## Exercise tasks:
**A)** Answer these questions about the bicycle forum thread.
(i) Whom does Balloontyre thank for the opportunity to buy the bike?
(ii) According to chitown, what did one Miami ad call the mail order houses?
(iii) Whom has Iverider contacted for help identifying the bike?
**B)** Write out the bicycle forum thread from "Besides, Miami was" up to and including "truss rod mounts.", substituting "bane" for "scourge".

## Reading text:

Since nobody can get this one, there is always my Mead that you can get.


----------



## Balloontyre (Dec 27, 2013)

*Miami Bult????*

Recently I was given the opportunity to buy this wonderful bike, thank you Paul.

 Reading all the Miami built threads that have popped up made me really take a closer look at this frame. 
Can someone positively ID the maker?


----------



## chitown (Dec 27, 2013)

*Beautiful Mead!!!*



Balloontyre said:


> Recently I was given the opportunity to buy this wonderful bike, thank you Paul.
> 
> Reading all the Miami built threads that have popped up made me really take a closer look at this frame.
> Can someone positively ID the maker?




Those are some beefy seat stay bridges. However, it looks like they have a bit of a flare or trumpet feature. I don't think the Miami bikes had any flare on them. Hard to tell for sure from the pics for sure.

Besides, Miami was very anti-mail-order in some of it's advertising in the early TOC period. One ad calls the mail order houses as _"the scourge of the industry"_ so I would be surprised if it were Miami built.


----------



## Iverider (Dec 27, 2013)

Don't know the maker, but the fork crown on that bike looks SOOOOO similar to that of my recent motobike acquisition although yours does not have the truss rod mounts.










I've linked the badge on my bike to a similar badge on a Hartford Bicycle that was made by Pope/Columbia (Pre Westfield?)

In any case, I'm leaning more toward Pope/Columbia. I've contacted Ken Kowal to see if he can help me identify it as such.

## Record excerpts:
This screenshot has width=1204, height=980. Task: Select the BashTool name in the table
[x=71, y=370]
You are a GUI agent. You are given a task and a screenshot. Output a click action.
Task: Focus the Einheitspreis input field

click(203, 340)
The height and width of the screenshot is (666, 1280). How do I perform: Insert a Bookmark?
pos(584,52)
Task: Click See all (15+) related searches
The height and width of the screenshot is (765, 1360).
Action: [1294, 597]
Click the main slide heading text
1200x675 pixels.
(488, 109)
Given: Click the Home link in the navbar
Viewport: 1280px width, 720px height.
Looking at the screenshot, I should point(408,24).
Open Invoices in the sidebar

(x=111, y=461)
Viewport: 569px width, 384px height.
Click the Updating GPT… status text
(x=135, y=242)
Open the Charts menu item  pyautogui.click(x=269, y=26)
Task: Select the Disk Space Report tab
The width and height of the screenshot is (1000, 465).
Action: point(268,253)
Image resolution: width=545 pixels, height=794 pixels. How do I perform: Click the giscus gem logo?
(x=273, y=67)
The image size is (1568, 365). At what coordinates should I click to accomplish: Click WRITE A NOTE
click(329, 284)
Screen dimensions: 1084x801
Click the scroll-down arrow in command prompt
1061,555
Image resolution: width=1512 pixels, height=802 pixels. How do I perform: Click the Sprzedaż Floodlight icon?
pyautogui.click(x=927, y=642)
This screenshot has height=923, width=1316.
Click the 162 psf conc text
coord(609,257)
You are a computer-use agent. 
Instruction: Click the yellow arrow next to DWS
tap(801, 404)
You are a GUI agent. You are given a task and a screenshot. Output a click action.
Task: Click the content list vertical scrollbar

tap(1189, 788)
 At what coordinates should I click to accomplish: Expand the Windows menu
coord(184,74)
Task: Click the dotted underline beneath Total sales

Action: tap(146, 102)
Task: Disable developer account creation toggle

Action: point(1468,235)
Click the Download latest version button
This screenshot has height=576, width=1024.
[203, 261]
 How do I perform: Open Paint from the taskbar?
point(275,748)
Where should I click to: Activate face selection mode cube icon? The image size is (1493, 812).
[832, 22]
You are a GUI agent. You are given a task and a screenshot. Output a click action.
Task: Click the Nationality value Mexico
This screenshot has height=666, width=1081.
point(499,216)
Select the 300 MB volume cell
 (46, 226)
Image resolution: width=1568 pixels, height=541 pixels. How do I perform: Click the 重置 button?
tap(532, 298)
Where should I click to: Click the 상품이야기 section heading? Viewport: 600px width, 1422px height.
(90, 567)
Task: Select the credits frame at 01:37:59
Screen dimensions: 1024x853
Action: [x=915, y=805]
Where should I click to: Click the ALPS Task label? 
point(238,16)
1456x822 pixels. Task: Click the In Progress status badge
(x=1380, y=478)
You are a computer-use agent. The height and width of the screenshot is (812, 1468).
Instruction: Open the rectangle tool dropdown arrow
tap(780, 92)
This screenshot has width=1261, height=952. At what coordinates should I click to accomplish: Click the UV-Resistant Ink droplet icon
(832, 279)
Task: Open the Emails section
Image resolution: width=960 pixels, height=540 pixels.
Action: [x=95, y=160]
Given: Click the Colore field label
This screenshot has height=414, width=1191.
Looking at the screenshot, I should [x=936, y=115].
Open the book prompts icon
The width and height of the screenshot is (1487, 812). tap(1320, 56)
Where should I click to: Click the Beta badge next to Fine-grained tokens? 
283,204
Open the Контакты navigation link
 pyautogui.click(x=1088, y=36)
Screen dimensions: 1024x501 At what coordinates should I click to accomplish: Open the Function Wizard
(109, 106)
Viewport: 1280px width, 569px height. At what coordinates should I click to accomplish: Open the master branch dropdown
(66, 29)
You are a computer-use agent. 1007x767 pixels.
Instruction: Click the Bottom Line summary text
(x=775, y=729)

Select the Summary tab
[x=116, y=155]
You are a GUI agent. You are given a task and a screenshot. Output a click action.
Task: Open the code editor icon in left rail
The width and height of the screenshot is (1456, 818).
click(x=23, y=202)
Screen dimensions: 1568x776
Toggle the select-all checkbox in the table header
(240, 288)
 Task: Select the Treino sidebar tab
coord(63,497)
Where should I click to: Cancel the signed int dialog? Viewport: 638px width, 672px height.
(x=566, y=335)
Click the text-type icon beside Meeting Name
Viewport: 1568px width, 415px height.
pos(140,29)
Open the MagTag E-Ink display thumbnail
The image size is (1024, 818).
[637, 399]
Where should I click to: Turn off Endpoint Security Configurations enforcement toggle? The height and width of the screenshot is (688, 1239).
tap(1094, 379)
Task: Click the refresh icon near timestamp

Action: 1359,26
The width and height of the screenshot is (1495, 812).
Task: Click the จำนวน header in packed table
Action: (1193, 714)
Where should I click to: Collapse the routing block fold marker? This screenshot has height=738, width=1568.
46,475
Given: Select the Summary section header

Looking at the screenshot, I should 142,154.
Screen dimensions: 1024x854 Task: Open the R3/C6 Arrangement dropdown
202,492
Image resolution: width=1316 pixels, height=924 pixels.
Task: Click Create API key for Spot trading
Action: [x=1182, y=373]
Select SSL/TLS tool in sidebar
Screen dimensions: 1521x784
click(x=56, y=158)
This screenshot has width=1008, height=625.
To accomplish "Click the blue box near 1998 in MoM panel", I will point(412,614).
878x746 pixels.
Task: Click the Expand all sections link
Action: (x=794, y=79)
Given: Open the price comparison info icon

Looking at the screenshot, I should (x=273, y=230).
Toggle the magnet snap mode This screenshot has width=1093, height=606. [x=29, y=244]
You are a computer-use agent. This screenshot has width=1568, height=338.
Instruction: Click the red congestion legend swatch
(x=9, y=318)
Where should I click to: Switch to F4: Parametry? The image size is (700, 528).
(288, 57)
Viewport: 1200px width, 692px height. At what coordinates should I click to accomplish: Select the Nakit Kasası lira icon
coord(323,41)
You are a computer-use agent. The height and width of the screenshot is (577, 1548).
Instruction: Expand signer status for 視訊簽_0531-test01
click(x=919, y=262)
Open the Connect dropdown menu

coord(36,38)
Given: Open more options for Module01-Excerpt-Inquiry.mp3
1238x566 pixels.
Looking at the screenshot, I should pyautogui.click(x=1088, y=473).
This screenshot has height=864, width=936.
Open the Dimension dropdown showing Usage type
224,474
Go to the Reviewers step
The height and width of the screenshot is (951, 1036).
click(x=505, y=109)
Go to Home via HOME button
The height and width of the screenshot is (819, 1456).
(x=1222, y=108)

## Worked answers:
**A)**
(i) Paul
(ii) "the scourge of the industry"
(iii) Ken Kowal

**B)**
Besides, Miami was very anti-mail-order in some of it's advertising in the early TOC period. One ad calls the mail order houses as _"the bane of the industry"_ so I would be surprised if it were Miami built.


----------



## Iverider (Dec 27, 2013)

Don't know the maker, but the fork crown on that bike looks SOOOOO similar to that of my recent motobike acquisition although yours does not have the truss rod mounts.